### Input rows

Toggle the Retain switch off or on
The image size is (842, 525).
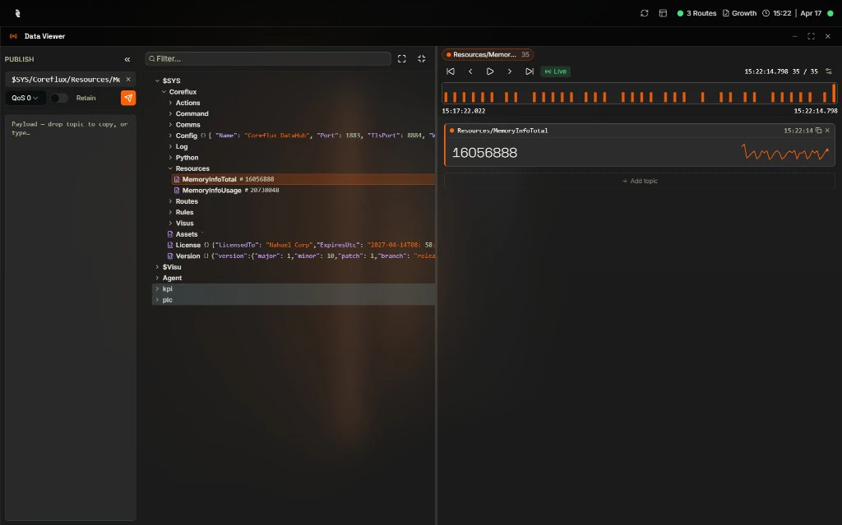pos(58,97)
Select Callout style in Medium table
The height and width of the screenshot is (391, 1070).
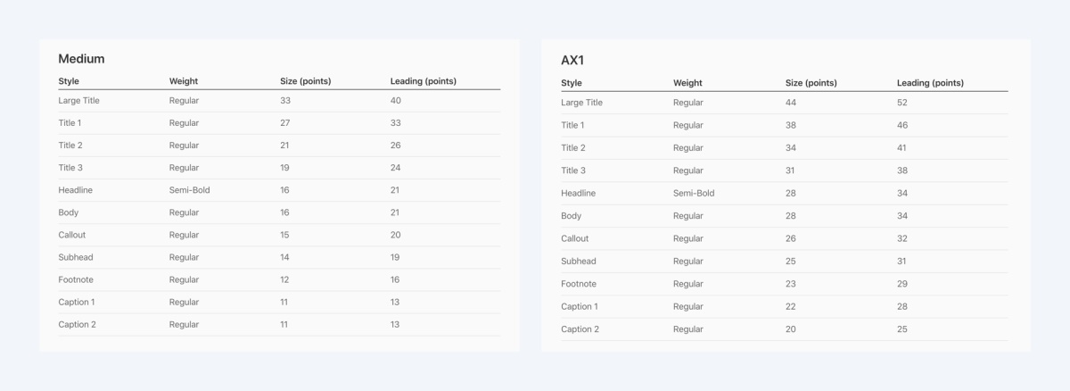point(72,235)
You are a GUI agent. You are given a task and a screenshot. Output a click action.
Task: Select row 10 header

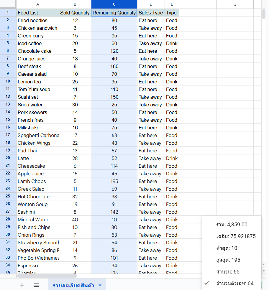coord(8,82)
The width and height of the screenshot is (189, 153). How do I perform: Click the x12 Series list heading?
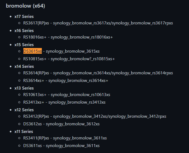pos(24,110)
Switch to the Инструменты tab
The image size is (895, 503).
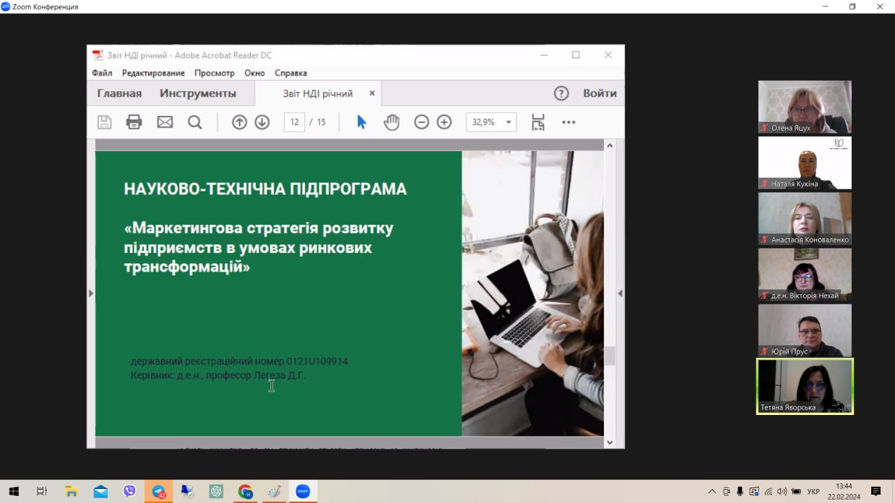(198, 94)
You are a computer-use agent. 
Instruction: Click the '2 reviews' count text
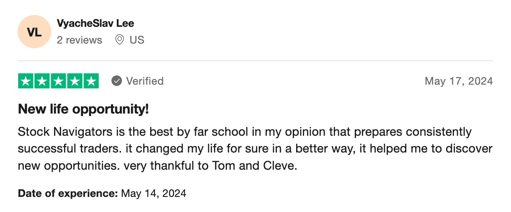pos(80,40)
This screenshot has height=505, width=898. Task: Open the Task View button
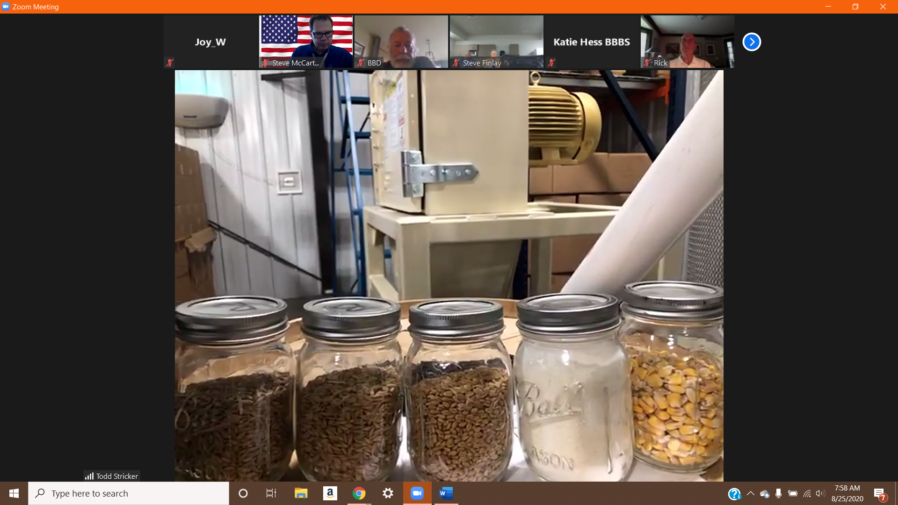click(271, 493)
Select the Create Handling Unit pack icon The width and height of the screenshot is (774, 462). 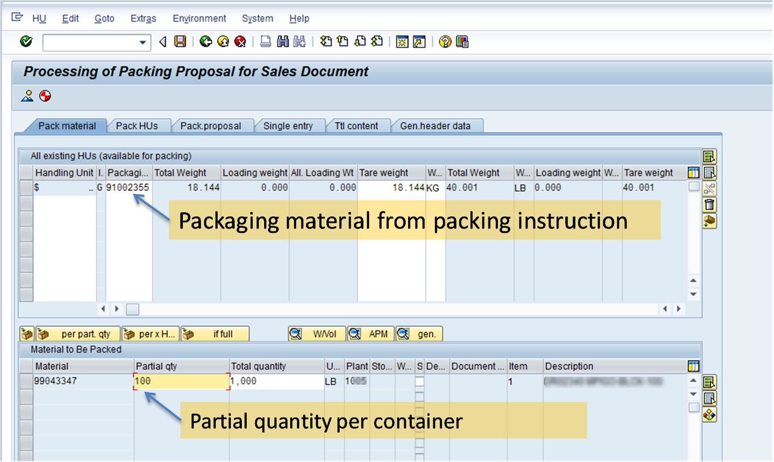27,333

######

Given task ::
Copy the items exactly, starting with the line that contains "You are a GUI" and going on through the line that contains "pos(24,110)", both included. Leave the pictures out of your copy.

Final result ::
You are a GUI agent. You are given a task and a screenshot. Output a click action.
Task: Select row 10 header

coord(8,82)
The width and height of the screenshot is (189, 153). How do I perform: Click the x12 Series list heading?
pos(24,110)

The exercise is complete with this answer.